The 15 most common root causes
Root causes are the end of the road. They should be the original event in the line of causation—the first domino, as it were—and mostly explain the issue. If that root cause of the data issue doesn’t occur, neither should any of the proximal causes. It is directly causal to all of them.
Root causes, of course, aren’t always clear, and correlations aren’t always exact. If you aren’t feeling confident about your answer, a probabilistic way to tease out your true confidence score is to try this thought experiment: Say your boss tells you your team will go all-in on your hypothesis and nobody’s going to check it before it goes into production, and your name will be all over it. If it’s wrong, it’s all your fault. What 0-100 confidence score would you give your hypothesis? If it’s lower than 70, keep investigating.
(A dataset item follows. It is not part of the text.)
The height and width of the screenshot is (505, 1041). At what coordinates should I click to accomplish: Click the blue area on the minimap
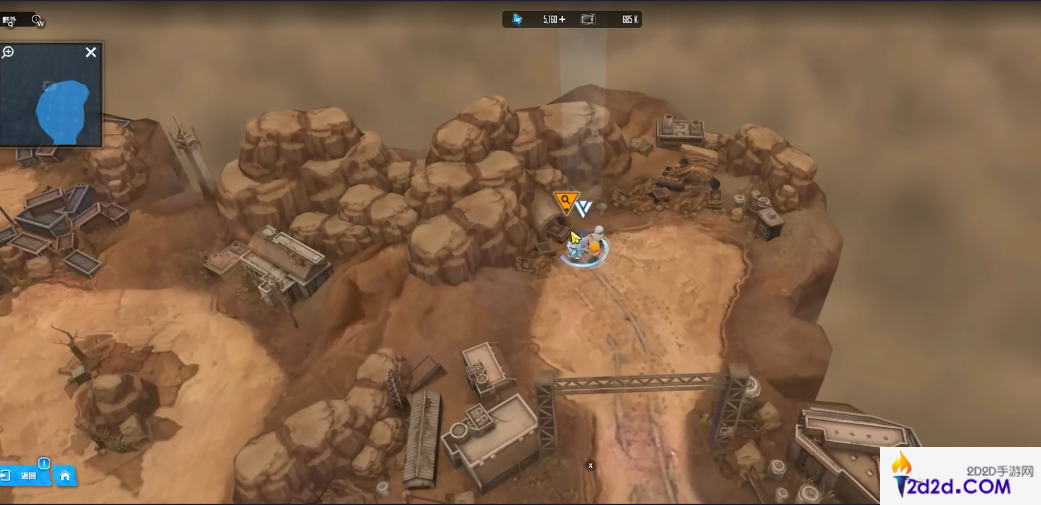(63, 108)
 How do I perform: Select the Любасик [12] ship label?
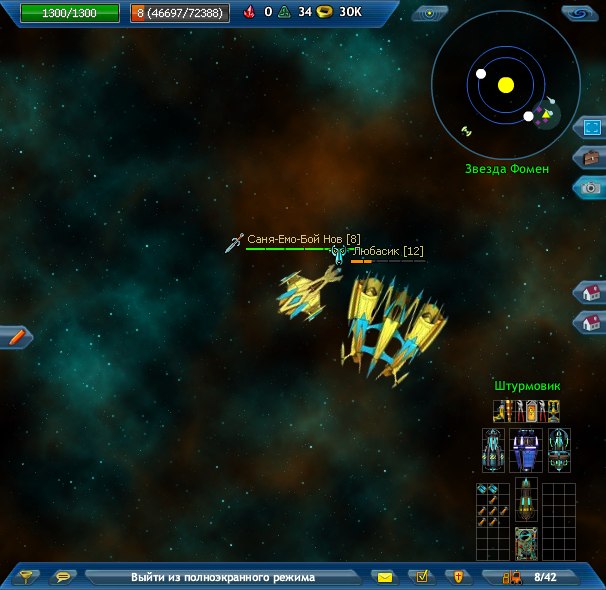point(387,252)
Common root cause data issues include:
1. User error: We’ll start with user errors because they’re common. Perhaps someone entered the wrong schema or wrong value, which means the pipeline doesn’t read the data, or did the right thing with incorrect values, and now you have a task failure.
2. Improperly labeled data: Sometimes rows shift on a table and the right labels get applied to the wrong columns.
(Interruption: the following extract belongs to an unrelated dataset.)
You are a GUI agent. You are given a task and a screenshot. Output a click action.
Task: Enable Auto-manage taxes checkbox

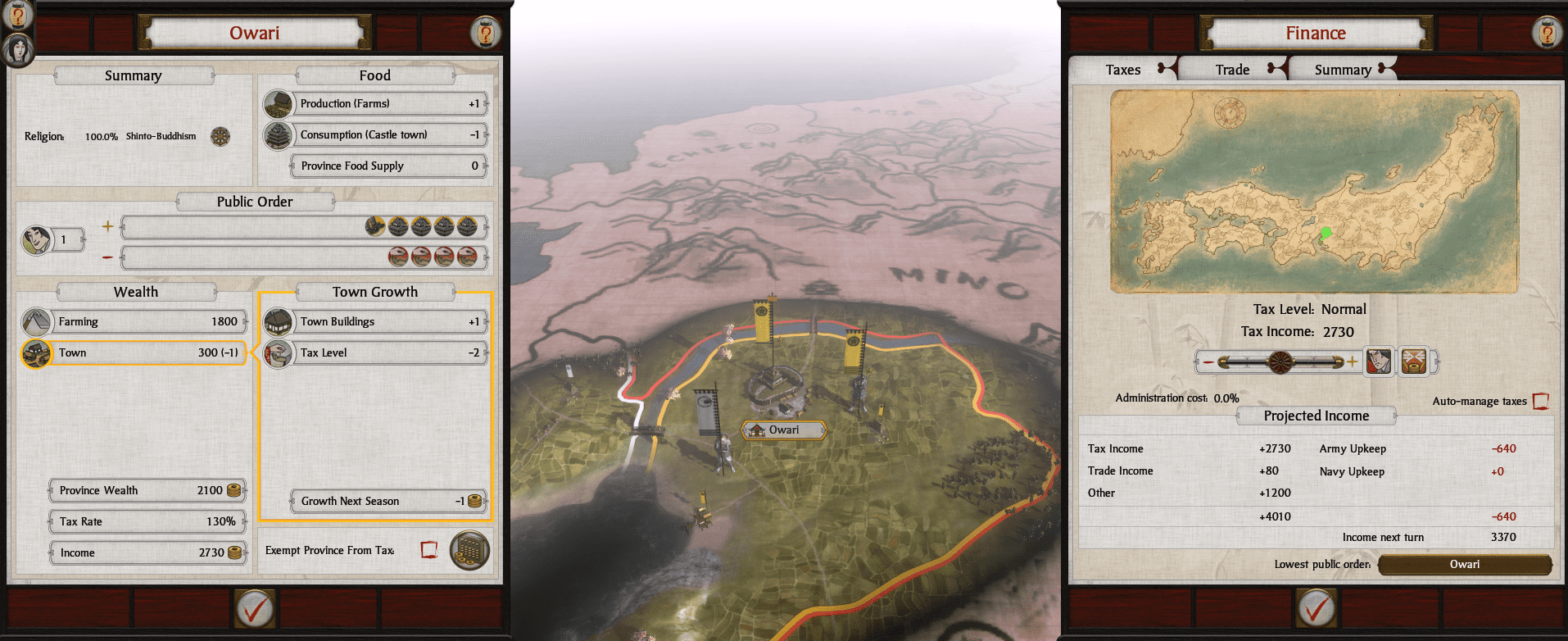tap(1540, 401)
3. Data partner missed a delivery: Also very common. You can build a bulletproof system but you can’t control what you can’t see and if the data issues are in the source data, it’ll cause perfectly good pipelines to misbehave.
4. There’s a bug in the code: This is common when there’s a new version of the pipeline. You can figure this out pretty quickly with versioning software like Git or GitLab. Compare the production code to a prior version and run a test with that prior version.
5. OCR data error: Your optical scanner reads the data wrong, leading to strange (or missing) values.
6. Decayed data issue: The dataset is so out of date as to be no longer valid.
7. Duplicate data issue: Often, a vendor was unable to deliver data, and so the pipeline ran for last week’s data.
8. Permission issue: The pipeline failed because the system lacked permission to pull the data, or conduct a transformation.
9. Infrastructure error: Perhaps you maxed out your available memory or API call limit, your Apache Spark cluster didn’t run, or your data warehouse is being uncharacteristically slow, causing the run to proceed without the data.
10. Schedule changes: Someone (or something) changed the scheduling and it causes the pipeline to run out of order, or not run.
11. Biased data set: Very tricky to sort out. There’s no good way to suss this out except by running some tests to see if the data is anomalous compared to a similar true data set, or figuring out how it was collected or generated.
12. Orchestrator failure: Your pipeline scheduler failed to schedule or run the job.
13. Ghost in the machine (data ex machina): It’s truly unknowable. It’s tough to admit that’s the case, but it’s true for some things. The best you can do is document and be ready for next time when you can gather more data and start to draw correlations.
And then, of course, there’s the reality where the root cause isn’t entirely clear. Many things are correlated, and they’re probably interdependent, but there’s no one neat answer—and after making changes, you’ve fixed the data issue, though you’re not sure why.
In those cases, as with any, note your hypothesis in the log, and when you can return to it, continue testing historical data, and be on the lookout for new issues and more explanatory causes.
Putting it into practice to reduce data issues
The characteristic that most separates the amateur data engineer from the expert is their ability to sort out root causes, and their comfort with ambiguous answers. Proximal causes are sometimes root causes, but not always. Root causes are sometimes correlated with specific proximal causes, but not always. Sometimes there’s no distinguishing between what’s data bias and what’s human error.
Great data engineers know their pipelines are fickle, and sometimes have personalities. But they’re attuned to them, have tools to measure them, and are always on the hunt for a more reliable explanation.